Your goal: Copy the records below exactly, but leave out any picture they contain.

Stored records
..............................
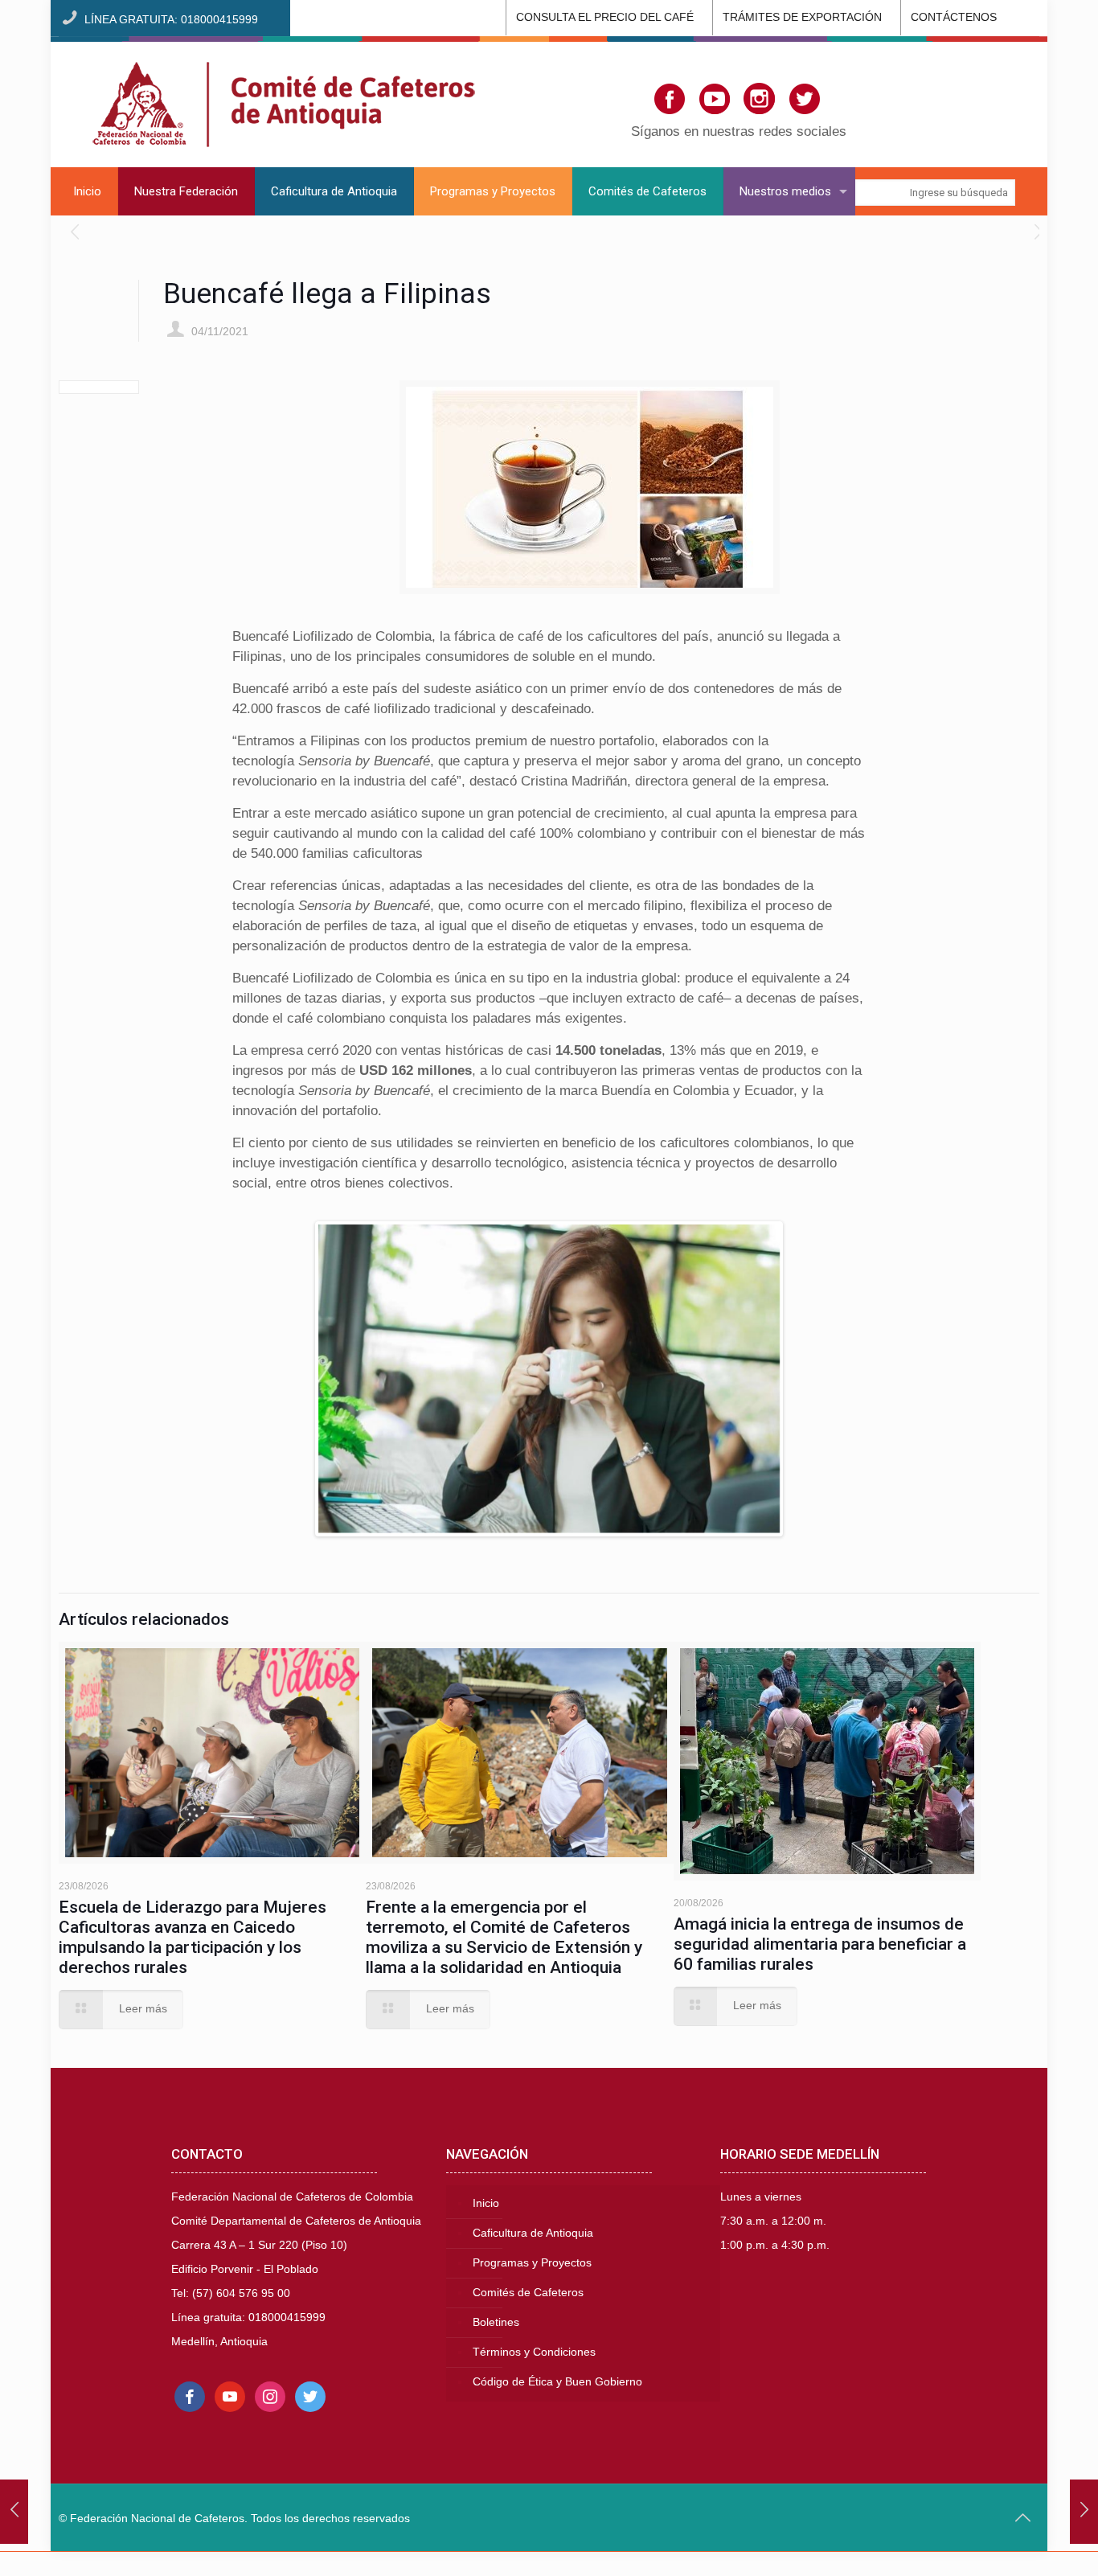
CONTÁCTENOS (954, 17)
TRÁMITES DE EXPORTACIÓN (802, 17)
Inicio (486, 2203)
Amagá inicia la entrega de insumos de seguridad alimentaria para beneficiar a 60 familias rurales (820, 1944)
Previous (294, 1379)
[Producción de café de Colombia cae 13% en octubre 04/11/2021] (1084, 2512)
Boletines (496, 2322)
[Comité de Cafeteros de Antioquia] (284, 101)
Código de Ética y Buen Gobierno (557, 2382)
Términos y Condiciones (534, 2352)
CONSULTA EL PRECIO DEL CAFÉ (605, 17)
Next (804, 1379)
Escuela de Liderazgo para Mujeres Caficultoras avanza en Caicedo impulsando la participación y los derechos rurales (192, 1937)
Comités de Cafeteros (528, 2293)
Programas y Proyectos (532, 2263)
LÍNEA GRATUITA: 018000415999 (171, 20)
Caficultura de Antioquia (533, 2233)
..............................
Response to the exercise:
CONTÁCTENOS (954, 17)
TRÁMITES DE EXPORTACIÓN (802, 17)
Inicio (486, 2203)
Amagá inicia la entrega de insumos de seguridad alimentaria para beneficiar a 60 familias rurales (820, 1944)
Previous (294, 1379)
[Producción de café de Colombia cae 13% en octubre 04/11/2021] (1084, 2512)
Boletines (496, 2322)
[Comité de Cafeteros de Antioquia] (284, 101)
Código de Ética y Buen Gobierno (557, 2382)
Términos y Condiciones (534, 2352)
CONSULTA EL PRECIO DEL CAFÉ (605, 17)
Next (804, 1379)
Escuela de Liderazgo para Mujeres Caficultoras avanza en Caicedo impulsando la participación y los derechos rurales (192, 1937)
Comités de Cafeteros (528, 2293)
Programas y Proyectos (532, 2263)
LÍNEA GRATUITA: 018000415999 (171, 20)
Caficultura de Antioquia (533, 2233)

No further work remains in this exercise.